Moving Harper up a spot in the order was an attempt to rouse Washington’s offense, which still leads the National League in a bunch of categories but had scored 15 runs in the five games since Jayson Werth, the team’s usual No. 2 hitter, was put on the disabled list with a toe injury. In those five games, a rotating cast of Ryan Raburn, Goodwin and Wilmer Difo combined to go 2 for 20 with a walk and seven strikeouts in the two-hole.

Harper, despite his recent struggles, represented a significant upgrade, even against a left-hander. The right fielder went 1 for 2 with a walk and a double off Perez that kindled the Nationals’ three-run sixth inning. Daniel Murphy followed with a single that chased Perez, who had dodged bullets the previous two innings to keep the Nationals scoreless.

Lind followed Murphy and greeted right-hander Tony Barnette with a two-run home run to right-center field. The home run was his fifth of the season. He owns a 1.009 on-base-plus-slugging percentage in 86 plate appearances.

But the Nationals wasted other opportunities. They had two runners on with one out in the fourth inning and the bases loaded with no outs in the fifth but couldn’t generate any runs.

“That hurts,” Baker said. “You got a chance to break the game open and you don’t get anything.”

Gonzalez did his part, plowing through six innings, allowing just three hits and one run while striking out a season-high nine. He went long enough to have the Nationals’ three-run outburst put him in line for the win until Glover fumbled the ninth inning, which was a few inches from being much worse for Washington.

Mazara’s double banged off the right field wall, just short of a three-run home run, and left Peter Kozma on third.
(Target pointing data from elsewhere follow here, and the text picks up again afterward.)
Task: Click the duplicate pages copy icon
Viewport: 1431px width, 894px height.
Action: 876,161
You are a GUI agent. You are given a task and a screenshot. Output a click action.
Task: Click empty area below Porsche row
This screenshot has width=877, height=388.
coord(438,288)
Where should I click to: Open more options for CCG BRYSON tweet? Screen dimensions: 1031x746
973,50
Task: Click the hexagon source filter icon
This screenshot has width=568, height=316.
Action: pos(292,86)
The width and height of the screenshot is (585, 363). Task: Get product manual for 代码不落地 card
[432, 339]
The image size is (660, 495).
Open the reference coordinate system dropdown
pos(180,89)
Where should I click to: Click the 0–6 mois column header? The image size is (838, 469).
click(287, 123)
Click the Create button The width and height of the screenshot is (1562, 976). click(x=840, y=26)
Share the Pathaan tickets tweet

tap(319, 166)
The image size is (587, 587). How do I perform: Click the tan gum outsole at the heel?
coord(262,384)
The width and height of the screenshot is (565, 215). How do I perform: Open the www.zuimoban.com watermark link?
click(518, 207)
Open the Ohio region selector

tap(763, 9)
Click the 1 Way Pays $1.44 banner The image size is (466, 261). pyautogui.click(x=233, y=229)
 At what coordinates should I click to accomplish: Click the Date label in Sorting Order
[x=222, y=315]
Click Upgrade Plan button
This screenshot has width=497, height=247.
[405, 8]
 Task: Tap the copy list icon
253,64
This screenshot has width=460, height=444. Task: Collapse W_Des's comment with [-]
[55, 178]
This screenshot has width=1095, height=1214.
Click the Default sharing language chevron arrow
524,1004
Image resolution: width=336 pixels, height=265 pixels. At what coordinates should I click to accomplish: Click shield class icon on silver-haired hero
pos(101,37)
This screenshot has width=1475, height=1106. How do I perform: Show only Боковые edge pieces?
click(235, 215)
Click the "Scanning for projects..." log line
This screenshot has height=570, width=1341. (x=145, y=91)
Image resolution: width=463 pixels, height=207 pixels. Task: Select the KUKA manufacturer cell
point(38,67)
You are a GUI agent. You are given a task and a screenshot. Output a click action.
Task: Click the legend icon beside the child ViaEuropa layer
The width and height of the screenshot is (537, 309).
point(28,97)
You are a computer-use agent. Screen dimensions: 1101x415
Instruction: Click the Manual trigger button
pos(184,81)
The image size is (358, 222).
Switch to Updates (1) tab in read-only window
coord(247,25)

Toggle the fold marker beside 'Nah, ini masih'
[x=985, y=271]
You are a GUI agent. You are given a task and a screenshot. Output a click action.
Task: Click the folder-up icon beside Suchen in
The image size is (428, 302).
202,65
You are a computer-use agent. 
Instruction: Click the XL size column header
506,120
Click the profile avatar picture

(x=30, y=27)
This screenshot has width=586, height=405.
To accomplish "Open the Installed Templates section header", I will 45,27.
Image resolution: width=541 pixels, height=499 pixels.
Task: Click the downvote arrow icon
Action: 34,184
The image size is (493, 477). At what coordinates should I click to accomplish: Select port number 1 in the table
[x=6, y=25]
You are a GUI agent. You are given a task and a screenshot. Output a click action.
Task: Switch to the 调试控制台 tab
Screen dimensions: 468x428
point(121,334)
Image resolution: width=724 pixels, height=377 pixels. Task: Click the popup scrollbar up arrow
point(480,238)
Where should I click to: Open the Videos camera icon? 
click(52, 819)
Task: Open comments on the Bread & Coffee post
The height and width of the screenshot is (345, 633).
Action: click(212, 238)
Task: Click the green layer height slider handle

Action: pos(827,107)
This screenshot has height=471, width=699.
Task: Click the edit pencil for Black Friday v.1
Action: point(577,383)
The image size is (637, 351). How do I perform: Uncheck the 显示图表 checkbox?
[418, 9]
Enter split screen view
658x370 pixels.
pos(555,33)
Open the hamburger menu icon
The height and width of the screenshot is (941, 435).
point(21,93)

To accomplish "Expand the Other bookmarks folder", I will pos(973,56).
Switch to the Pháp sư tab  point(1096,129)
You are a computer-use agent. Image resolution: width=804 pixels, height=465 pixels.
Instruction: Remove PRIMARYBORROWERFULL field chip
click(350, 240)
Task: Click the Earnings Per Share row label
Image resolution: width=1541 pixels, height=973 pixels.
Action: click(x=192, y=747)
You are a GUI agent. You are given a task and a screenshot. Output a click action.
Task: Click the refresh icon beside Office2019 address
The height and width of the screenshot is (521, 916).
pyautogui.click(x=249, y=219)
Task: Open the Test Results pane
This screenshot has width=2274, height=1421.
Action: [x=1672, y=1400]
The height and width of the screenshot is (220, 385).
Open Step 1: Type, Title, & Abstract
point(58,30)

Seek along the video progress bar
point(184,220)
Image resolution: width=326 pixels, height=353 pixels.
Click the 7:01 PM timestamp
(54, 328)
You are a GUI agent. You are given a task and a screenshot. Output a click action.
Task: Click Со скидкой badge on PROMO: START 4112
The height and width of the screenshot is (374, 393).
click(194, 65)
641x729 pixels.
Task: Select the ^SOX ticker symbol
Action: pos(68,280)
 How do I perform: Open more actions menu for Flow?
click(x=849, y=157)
Chirinos then lifted a flyball to fairly deep right that Harper settled under for the first out, then uncorked a 98.2-mph missile to the plate to get Kozma tagging up from third base. Kozma was initially called safe, but the call was overturned upon replay review. Oliver Perez then pumped a 94-mph fastball past Rougned Odor. The momentum somehow seemed to have flipped over to the Nationals.

The wave continued when Stephen Drew, pinch-hitting in the pitcher’s spot, smacked a double against Jose Leclerc to lead off the ninth inning. But the energy was fleeting. Alex Claudio got Matt Wieters to ground out to first base, which moved Drew to third, before Goodwin struck out. Then, facing a 1-1 count, Trea Turner dropped a surprise bunt. Difo, who had entered as a pinch runner for Drew, initially ran for home but suddenly stopped. A second later, he was caught in a rundown and tagged out to end the inning.

“The bunt surprised me,” Difo said. “I thought it was a good bunt to score on. I think I had a chance to score and I made a bad decision.”

The Nationals didn’t put another runner on base again, quietly going down on consecutive days for the first time in three weeks.